Changes in the Synaptic Proteome in Tauopathy and Rescue of Tau-Induced Synapse Loss by C1q Antibodies

Synapse loss and Tau pathology are hallmarks of Alzheimer’s disease (AD) and other tauopathies, but how Tau pathology causes synapse loss is unclear. We used unbiased proteomic analysis of postsynaptic densities (PSDs) in Tau-P301S transgenic mice to identify Tau-dependent alterations in synapses prior to overt neurodegeneration.
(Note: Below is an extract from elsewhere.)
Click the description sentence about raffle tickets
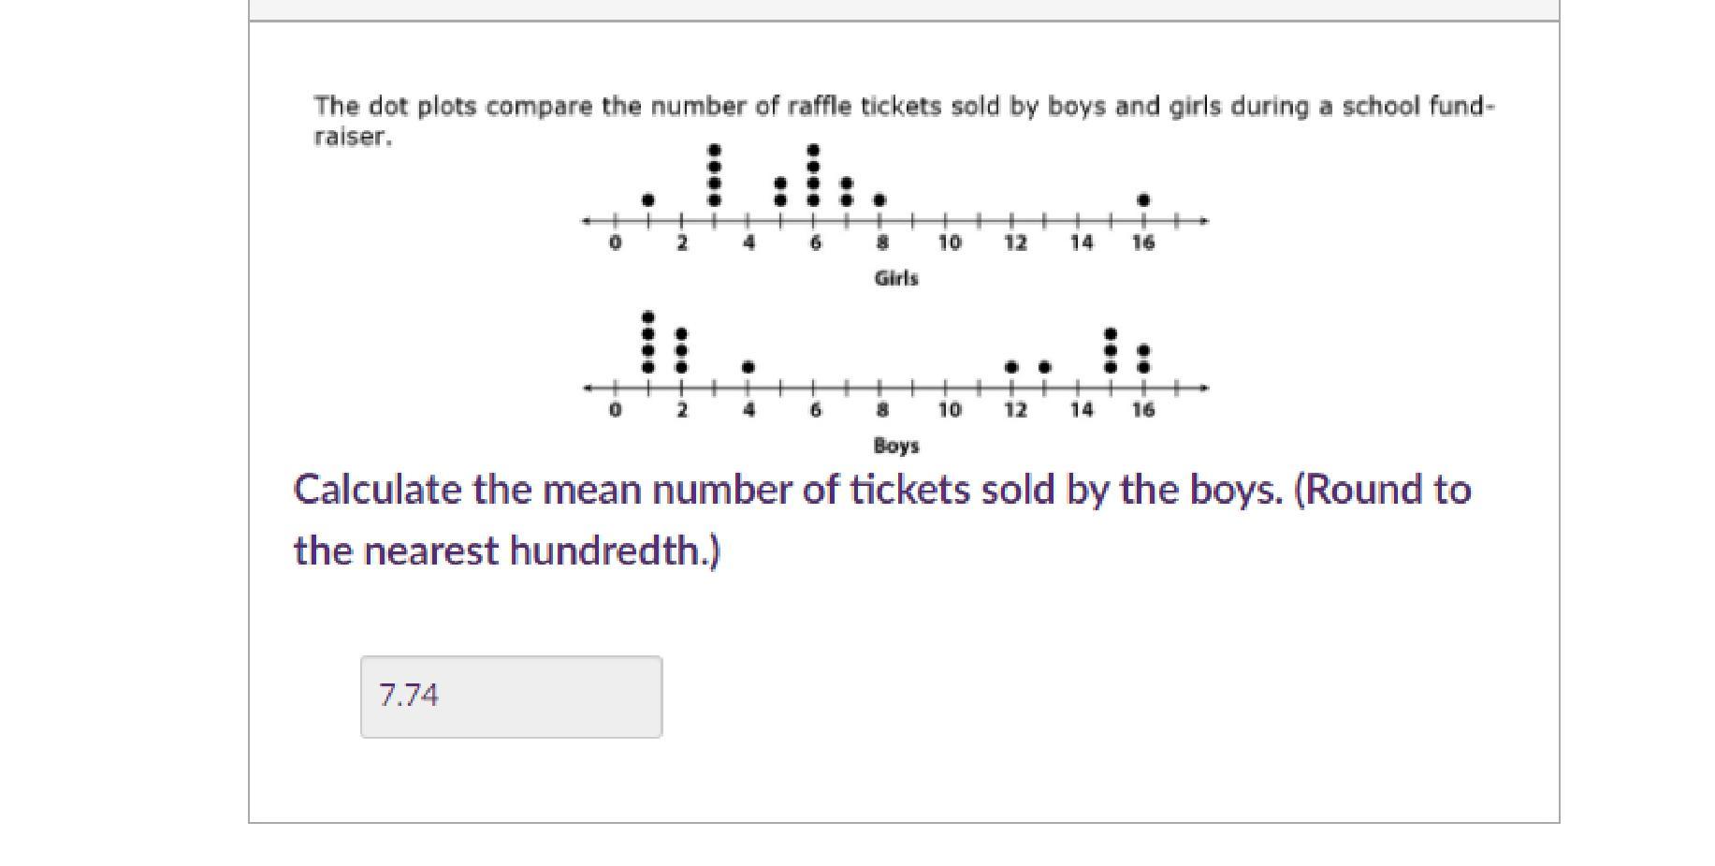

Multiple proteins and pathways were altered in Tau-P301S PSDs, including depletion of a set of GTPase-regulatory proteins that leads to actin cytoskeletal defects and loss of dendritic spines. Furthermore, we found striking accumulation of complement C1q in the PSDs of Tau-P301S mice and AD patients. At synapses, C1q decorated perisynaptic membranes, accumulated in correlation with phospho-Tau, and was associated with augmented microglial engulfment of synapses and decline of synapse density. A C1q-blocking antibody inhibited microglial synapse removal in cultured neurons and in Tau-P301S mice, rescuing synapse density. Thus, inhibiting complement-mediated synapse removal by microglia could be a potential therapeutic target for Tau-associated neurodegeneration. •Pathological Tau accumulation alters protein composition of PSD in Tau-P301S mice•Loss of postsynaptic GTPase-regulatory proteins leads to loss of dendritic spines•C1q tags Tau-affected synapses, leading to microglial engulfment and synapse loss•C1q-blocking antibody prevents microglial synapse removal and rescues synapse density Unbiased proteomics reveals multiple molecular changes at hippocampal synapses that occur prior to neurodegeneration in a taupathy/Alzheimer’s disease mouse model. Complement C1q labels phospho-Tau-containing synapses and drives microglia-mediated synapse loss that can be rescued by a C1q-blocking antibody.